### [Exercise data]
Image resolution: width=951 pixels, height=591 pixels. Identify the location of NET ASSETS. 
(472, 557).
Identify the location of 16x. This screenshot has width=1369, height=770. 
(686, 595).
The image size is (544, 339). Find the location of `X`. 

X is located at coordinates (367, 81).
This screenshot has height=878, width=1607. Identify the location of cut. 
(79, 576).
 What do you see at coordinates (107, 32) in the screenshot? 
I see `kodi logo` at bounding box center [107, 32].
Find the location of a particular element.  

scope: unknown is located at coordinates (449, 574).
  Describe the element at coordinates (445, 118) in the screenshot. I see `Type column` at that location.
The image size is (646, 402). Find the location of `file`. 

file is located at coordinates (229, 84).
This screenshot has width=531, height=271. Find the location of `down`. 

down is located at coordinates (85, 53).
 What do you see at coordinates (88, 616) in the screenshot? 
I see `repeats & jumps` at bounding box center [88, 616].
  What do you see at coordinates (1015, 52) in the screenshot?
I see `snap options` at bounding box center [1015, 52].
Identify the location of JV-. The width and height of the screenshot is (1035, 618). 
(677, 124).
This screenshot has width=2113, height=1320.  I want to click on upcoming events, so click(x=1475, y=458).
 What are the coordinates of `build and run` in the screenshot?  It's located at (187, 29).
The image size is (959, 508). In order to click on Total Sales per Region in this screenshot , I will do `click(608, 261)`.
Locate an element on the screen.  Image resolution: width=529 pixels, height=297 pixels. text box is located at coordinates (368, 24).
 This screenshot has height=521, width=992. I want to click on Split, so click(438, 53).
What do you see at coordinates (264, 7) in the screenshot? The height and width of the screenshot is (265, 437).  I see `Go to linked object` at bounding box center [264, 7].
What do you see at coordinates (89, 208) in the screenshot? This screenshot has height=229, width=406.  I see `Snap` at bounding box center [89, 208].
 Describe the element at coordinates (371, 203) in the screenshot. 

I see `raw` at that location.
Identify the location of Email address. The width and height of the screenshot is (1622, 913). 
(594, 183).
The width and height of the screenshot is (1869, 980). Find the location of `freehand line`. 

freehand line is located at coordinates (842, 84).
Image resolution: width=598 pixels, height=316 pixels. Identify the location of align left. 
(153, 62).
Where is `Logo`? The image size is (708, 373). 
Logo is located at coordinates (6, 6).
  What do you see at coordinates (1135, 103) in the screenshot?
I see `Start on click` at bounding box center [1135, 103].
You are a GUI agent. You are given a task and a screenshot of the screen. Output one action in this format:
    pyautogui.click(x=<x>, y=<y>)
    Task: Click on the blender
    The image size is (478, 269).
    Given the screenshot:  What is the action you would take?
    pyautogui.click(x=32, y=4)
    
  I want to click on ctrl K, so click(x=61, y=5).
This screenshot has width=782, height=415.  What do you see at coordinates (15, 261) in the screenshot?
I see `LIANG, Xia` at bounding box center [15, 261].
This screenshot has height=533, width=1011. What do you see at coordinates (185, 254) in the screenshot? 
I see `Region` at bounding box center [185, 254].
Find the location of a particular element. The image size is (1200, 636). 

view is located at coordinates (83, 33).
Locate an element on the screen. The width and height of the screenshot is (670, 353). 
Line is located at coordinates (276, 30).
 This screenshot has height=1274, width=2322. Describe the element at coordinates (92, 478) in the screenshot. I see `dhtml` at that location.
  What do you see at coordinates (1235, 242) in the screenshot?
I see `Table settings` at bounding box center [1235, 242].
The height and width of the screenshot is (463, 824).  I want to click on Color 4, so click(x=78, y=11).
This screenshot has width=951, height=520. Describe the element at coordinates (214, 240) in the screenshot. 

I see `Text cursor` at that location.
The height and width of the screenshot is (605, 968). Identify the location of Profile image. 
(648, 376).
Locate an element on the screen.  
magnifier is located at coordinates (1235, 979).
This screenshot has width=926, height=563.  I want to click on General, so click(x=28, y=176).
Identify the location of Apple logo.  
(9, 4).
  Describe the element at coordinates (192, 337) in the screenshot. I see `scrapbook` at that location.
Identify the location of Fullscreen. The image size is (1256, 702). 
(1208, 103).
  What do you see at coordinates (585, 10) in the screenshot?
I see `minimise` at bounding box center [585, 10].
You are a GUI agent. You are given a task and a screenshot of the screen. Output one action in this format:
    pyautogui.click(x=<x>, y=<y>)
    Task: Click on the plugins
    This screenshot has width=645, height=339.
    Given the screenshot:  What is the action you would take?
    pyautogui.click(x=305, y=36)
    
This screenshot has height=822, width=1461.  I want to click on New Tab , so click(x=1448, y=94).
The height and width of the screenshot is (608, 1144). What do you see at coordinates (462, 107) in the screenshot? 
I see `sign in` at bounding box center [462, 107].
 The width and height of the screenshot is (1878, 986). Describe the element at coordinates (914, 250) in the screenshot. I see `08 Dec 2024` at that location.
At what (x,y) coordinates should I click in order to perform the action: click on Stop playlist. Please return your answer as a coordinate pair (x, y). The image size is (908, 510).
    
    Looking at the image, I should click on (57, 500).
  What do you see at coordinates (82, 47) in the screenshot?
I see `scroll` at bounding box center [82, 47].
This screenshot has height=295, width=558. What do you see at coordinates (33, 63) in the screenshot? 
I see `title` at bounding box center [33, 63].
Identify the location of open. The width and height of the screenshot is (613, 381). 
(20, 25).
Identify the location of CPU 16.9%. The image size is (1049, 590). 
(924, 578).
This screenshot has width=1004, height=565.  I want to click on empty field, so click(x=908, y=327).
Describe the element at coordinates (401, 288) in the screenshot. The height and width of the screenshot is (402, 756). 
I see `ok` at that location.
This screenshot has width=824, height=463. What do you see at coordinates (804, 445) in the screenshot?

### [Set task]
Reproduce the data above word for word, starting with its first line and going on through the line with "What are the".

### [Solved exercise]
Image resolution: width=951 pixels, height=591 pixels. Identify the location of NET ASSETS. 
(472, 557).
Identify the location of 16x. This screenshot has width=1369, height=770. 
(686, 595).
The image size is (544, 339). Find the location of `X`. 

X is located at coordinates (367, 81).
This screenshot has height=878, width=1607. Identify the location of cut. 
(79, 576).
 What do you see at coordinates (107, 32) in the screenshot? 
I see `kodi logo` at bounding box center [107, 32].
Find the location of a particular element.  

scope: unknown is located at coordinates (449, 574).
  Describe the element at coordinates (445, 118) in the screenshot. I see `Type column` at that location.
The image size is (646, 402). Find the location of `file`. 

file is located at coordinates (229, 84).
This screenshot has width=531, height=271. Find the location of `down`. 

down is located at coordinates (85, 53).
 What do you see at coordinates (88, 616) in the screenshot? 
I see `repeats & jumps` at bounding box center [88, 616].
  What do you see at coordinates (1015, 52) in the screenshot?
I see `snap options` at bounding box center [1015, 52].
Identify the location of JV-. The width and height of the screenshot is (1035, 618). 
(677, 124).
This screenshot has width=2113, height=1320.  I want to click on upcoming events, so click(x=1475, y=458).
 What are the coordinates of `build and run` in the screenshot?  It's located at (187, 29).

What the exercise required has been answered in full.